Aim of the exercise >>
Scale the items from the start of the items through the line that contains "Action: (x=875, y=181)", both included. Rewrite every line, requests too, with each number in the answers (viewport sizes and coordinates) multiplied by 2.45 and rounded to whole numbers, halves up, and leave out the pictures.
--- begin Task data ---
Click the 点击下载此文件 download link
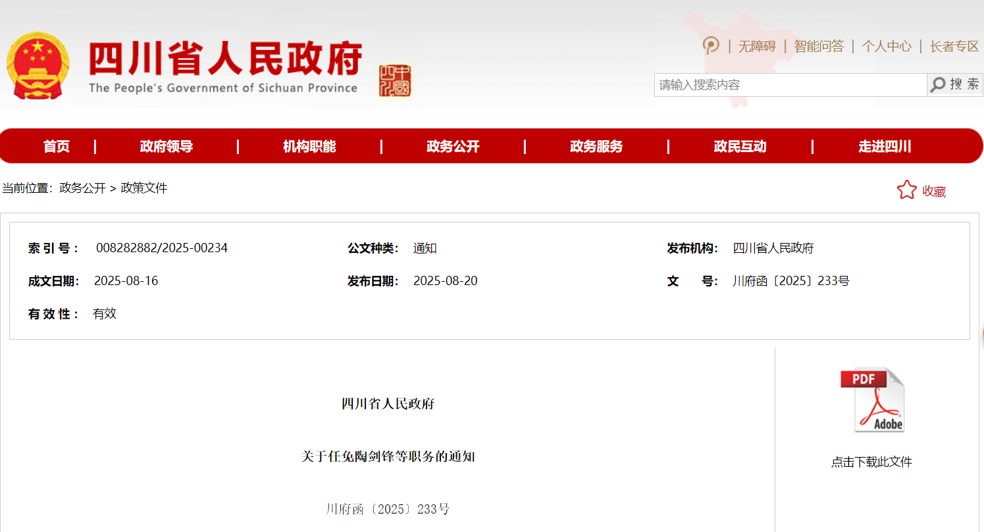Viewport: 984px width, 532px height. point(871,462)
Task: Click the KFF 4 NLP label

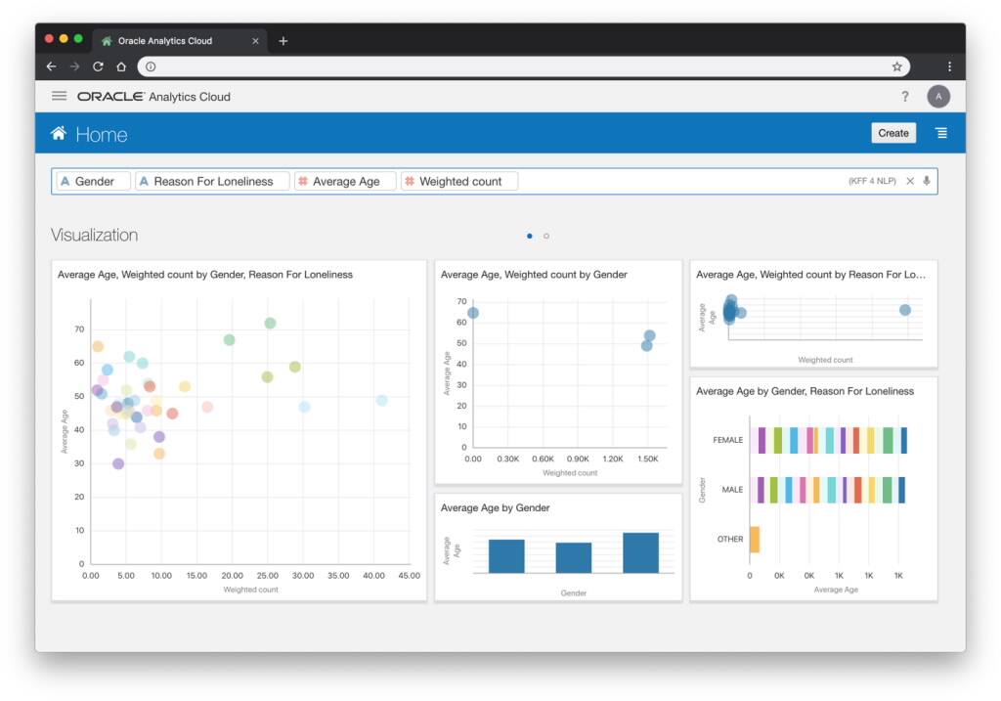Action: (x=875, y=181)
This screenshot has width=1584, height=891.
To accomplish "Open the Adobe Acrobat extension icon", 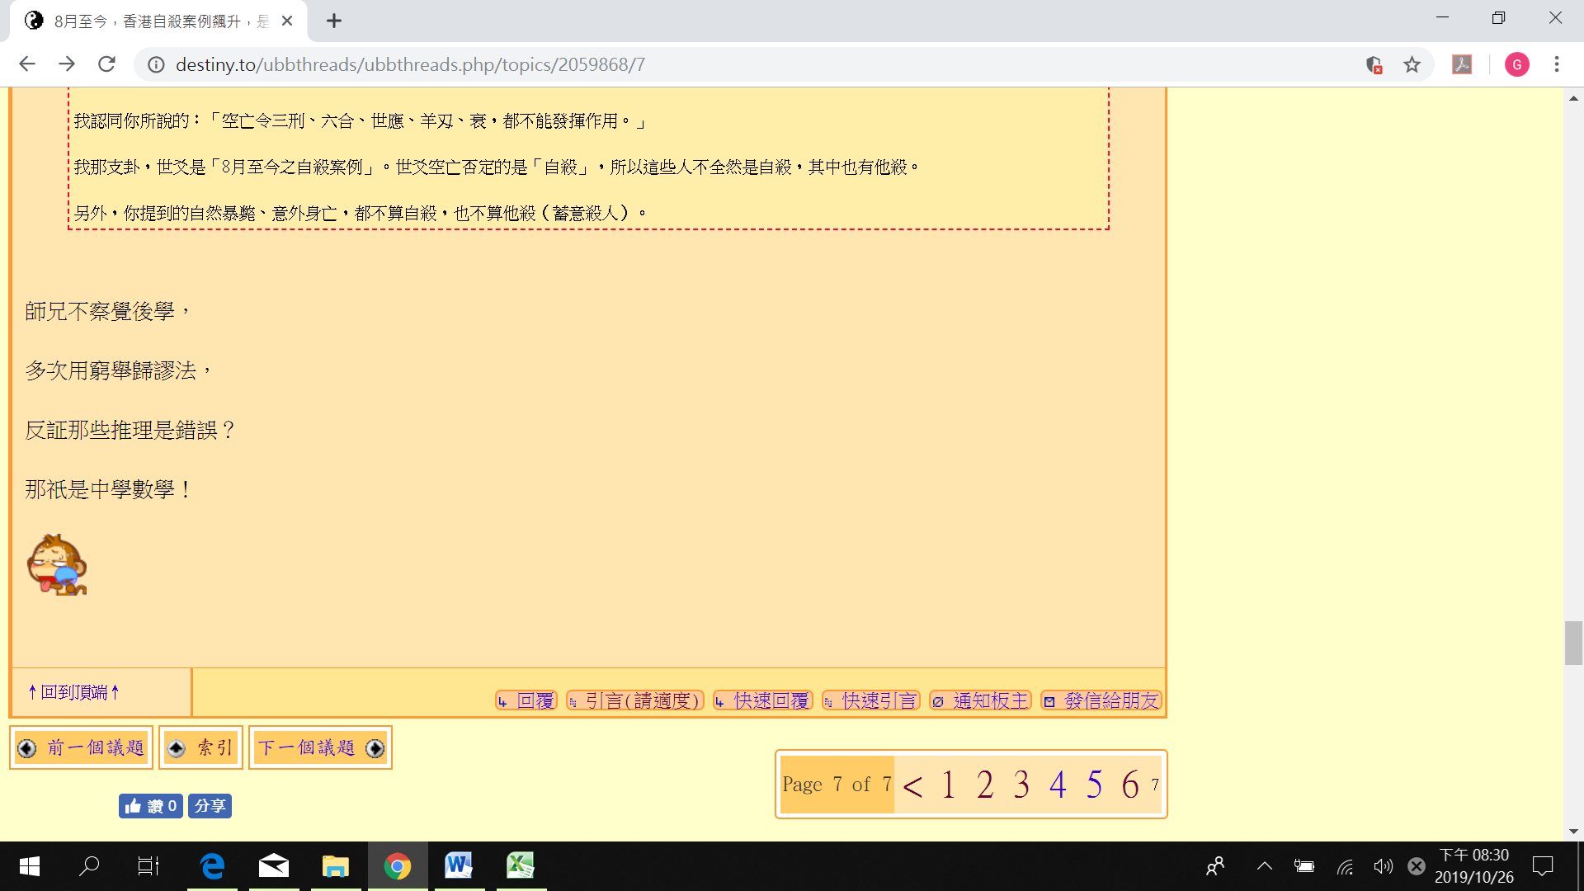I will tap(1463, 64).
--- end Task data ---
Exercise response >>
Click the 点击下载此文件 download link
Viewport: 2411px width, 1303px height. point(2134,1132)
Task: Click the KFF 4 NLP label

Action: (x=2144, y=443)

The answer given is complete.